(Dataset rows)
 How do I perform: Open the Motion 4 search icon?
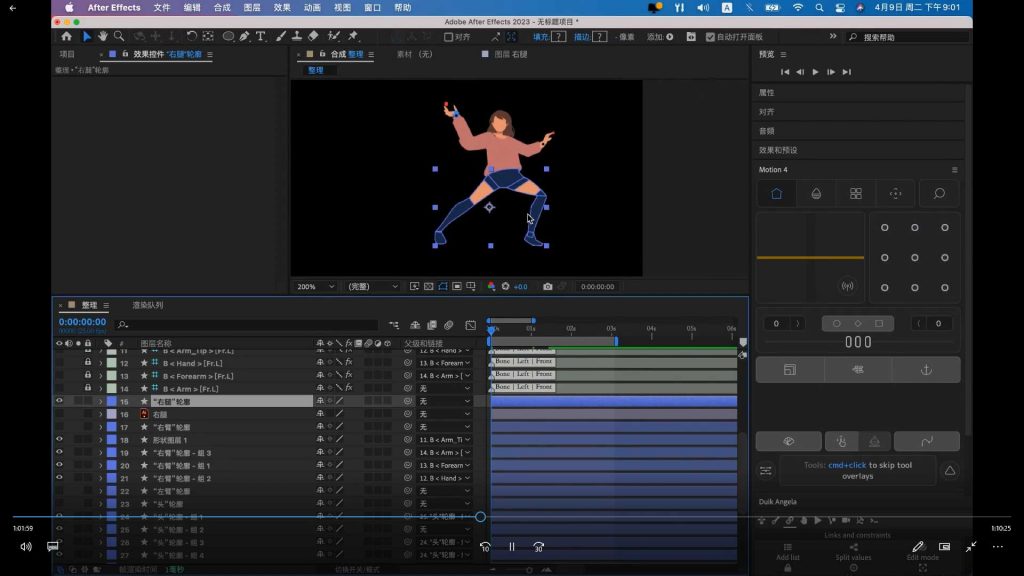pyautogui.click(x=938, y=194)
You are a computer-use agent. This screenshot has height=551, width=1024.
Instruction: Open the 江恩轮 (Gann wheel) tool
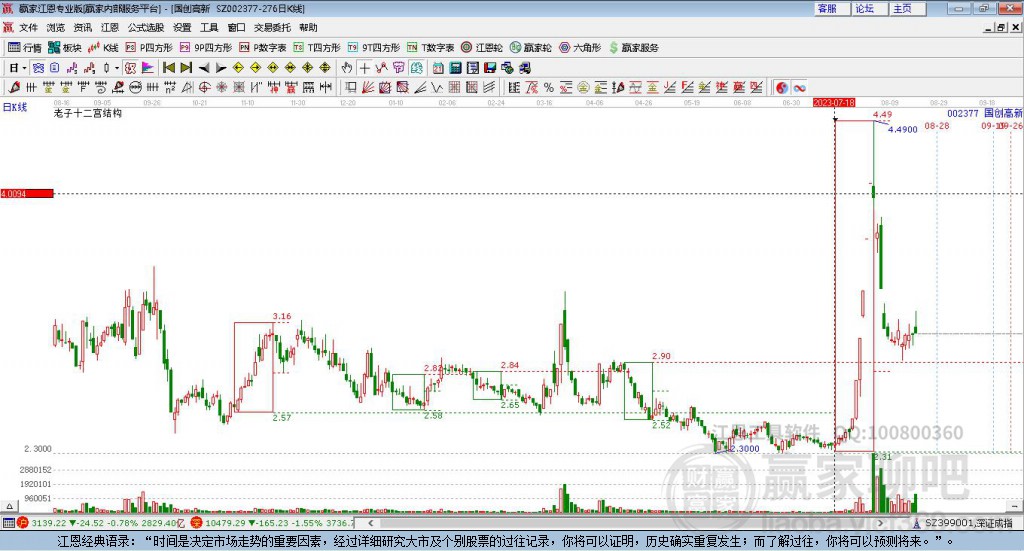481,47
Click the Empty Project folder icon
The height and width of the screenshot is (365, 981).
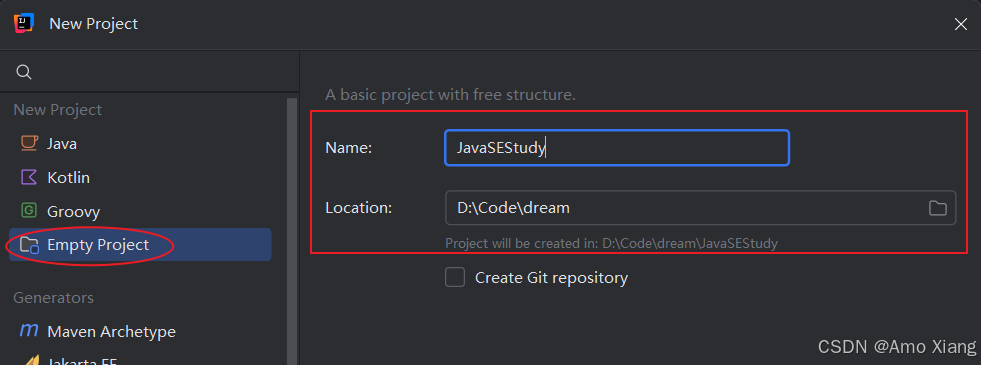pos(30,245)
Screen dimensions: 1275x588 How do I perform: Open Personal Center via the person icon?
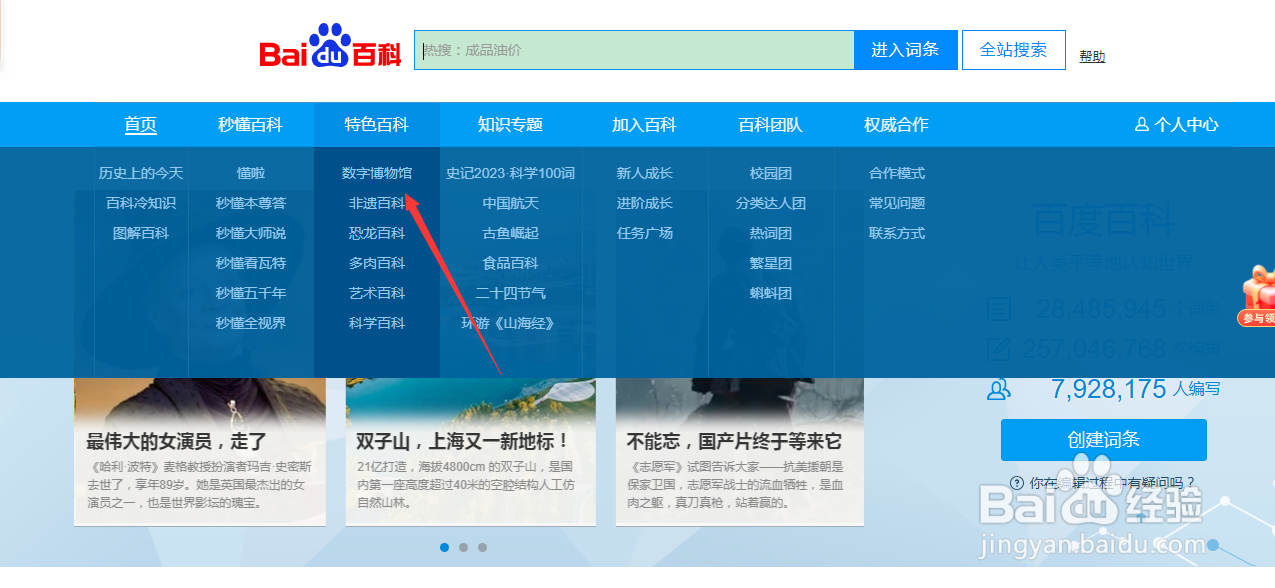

__Given task__. Can you rewrite everything in the listing from the top down to the line that contains "pos(30,245)", swapping "screenshot" for "screen capture" and keeping all else the same, with the pictures left out?

__Exercise result__.
 How do I perform: Open the Motion 4 search icon?
pyautogui.click(x=938, y=194)
You are a computer-use agent. This screen capture has height=551, width=1024.
Instruction: Open the 江恩轮 (Gann wheel) tool
481,47
Click the Empty Project folder icon
The height and width of the screen capture is (365, 981).
pos(30,245)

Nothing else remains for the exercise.